Segment Start: Information given

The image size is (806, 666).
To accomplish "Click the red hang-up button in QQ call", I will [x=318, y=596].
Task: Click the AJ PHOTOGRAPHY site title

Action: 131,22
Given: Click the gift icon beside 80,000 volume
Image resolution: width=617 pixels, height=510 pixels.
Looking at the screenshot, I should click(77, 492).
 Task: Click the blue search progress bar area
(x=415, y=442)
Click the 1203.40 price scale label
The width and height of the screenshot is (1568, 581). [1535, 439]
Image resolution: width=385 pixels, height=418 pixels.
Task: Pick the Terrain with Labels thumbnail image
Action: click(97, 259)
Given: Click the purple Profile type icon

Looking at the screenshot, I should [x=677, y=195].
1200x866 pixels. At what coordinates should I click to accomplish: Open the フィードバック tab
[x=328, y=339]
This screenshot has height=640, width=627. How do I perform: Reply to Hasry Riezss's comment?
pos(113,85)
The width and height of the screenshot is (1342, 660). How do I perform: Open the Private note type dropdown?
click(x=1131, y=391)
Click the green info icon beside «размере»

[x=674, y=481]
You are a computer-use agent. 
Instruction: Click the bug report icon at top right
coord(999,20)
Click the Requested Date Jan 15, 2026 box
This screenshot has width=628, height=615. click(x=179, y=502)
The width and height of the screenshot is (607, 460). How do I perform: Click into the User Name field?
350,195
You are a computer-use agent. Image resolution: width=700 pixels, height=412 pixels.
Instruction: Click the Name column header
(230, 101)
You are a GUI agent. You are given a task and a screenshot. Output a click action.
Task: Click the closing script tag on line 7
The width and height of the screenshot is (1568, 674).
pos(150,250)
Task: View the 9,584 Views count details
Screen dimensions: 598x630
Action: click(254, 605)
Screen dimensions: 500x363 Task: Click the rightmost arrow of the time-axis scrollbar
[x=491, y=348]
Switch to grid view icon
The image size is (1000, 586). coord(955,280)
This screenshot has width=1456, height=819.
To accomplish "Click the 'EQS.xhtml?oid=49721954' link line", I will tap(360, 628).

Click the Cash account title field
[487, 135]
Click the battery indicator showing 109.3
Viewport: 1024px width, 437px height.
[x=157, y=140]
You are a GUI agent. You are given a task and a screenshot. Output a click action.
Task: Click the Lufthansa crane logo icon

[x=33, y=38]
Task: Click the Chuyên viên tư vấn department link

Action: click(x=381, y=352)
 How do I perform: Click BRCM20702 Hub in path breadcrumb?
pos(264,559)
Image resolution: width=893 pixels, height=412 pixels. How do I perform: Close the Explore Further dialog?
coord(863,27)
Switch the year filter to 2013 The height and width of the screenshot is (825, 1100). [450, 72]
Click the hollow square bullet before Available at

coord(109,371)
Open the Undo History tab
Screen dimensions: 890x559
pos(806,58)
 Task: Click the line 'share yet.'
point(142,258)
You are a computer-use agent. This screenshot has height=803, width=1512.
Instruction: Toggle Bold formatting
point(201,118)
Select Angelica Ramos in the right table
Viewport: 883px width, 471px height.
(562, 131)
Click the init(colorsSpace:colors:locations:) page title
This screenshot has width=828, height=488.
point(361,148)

Segment End: Information given

- Problem: Word for word, extract all the records.

- Result:
The image size is (806, 666).
To accomplish "Click the red hang-up button in QQ call", I will [x=318, y=596].
Task: Click the AJ PHOTOGRAPHY site title

Action: 131,22
Given: Click the gift icon beside 80,000 volume
Image resolution: width=617 pixels, height=510 pixels.
Looking at the screenshot, I should click(77, 492).
 Task: Click the blue search progress bar area
(x=415, y=442)
Click the 1203.40 price scale label
The width and height of the screenshot is (1568, 581). [1535, 439]
Image resolution: width=385 pixels, height=418 pixels.
Task: Pick the Terrain with Labels thumbnail image
Action: click(97, 259)
Given: Click the purple Profile type icon

Looking at the screenshot, I should [x=677, y=195].
1200x866 pixels. At what coordinates should I click to accomplish: Open the フィードバック tab
[x=328, y=339]
This screenshot has height=640, width=627. How do I perform: Reply to Hasry Riezss's comment?
pos(113,85)
The width and height of the screenshot is (1342, 660). How do I perform: Open the Private note type dropdown?
click(x=1131, y=391)
Click the green info icon beside «размере»

[x=674, y=481]
You are a computer-use agent. 
Instruction: Click the bug report icon at top right
coord(999,20)
Click the Requested Date Jan 15, 2026 box
This screenshot has width=628, height=615. click(x=179, y=502)
The width and height of the screenshot is (607, 460). How do I perform: Click into the User Name field?
350,195
You are a computer-use agent. Image resolution: width=700 pixels, height=412 pixels.
Instruction: Click the Name column header
(230, 101)
You are a GUI agent. You are given a task and a screenshot. Output a click action.
Task: Click the closing script tag on line 7
The width and height of the screenshot is (1568, 674).
pos(150,250)
Task: View the 9,584 Views count details
Screen dimensions: 598x630
Action: click(254, 605)
Screen dimensions: 500x363 Task: Click the rightmost arrow of the time-axis scrollbar
[x=491, y=348]
Switch to grid view icon
The image size is (1000, 586). coord(955,280)
This screenshot has width=1456, height=819.
To accomplish "Click the 'EQS.xhtml?oid=49721954' link line", I will tap(360, 628).

Click the Cash account title field
[487, 135]
Click the battery indicator showing 109.3
Viewport: 1024px width, 437px height.
[x=157, y=140]
You are a GUI agent. You are given a task and a screenshot. Output a click action.
Task: Click the Lufthansa crane logo icon

[x=33, y=38]
Task: Click the Chuyên viên tư vấn department link

Action: click(x=381, y=352)
 How do I perform: Click BRCM20702 Hub in path breadcrumb?
pos(264,559)
Image resolution: width=893 pixels, height=412 pixels. How do I perform: Close the Explore Further dialog?
coord(863,27)
Switch the year filter to 2013 The height and width of the screenshot is (825, 1100). [450, 72]
Click the hollow square bullet before Available at

coord(109,371)
Open the Undo History tab
Screen dimensions: 890x559
pos(806,58)
 Task: Click the line 'share yet.'
point(142,258)
You are a computer-use agent. This screenshot has height=803, width=1512.
Instruction: Toggle Bold formatting
point(201,118)
Select Angelica Ramos in the right table
Viewport: 883px width, 471px height.
(562, 131)
Click the init(colorsSpace:colors:locations:) page title
This screenshot has width=828, height=488.
point(361,148)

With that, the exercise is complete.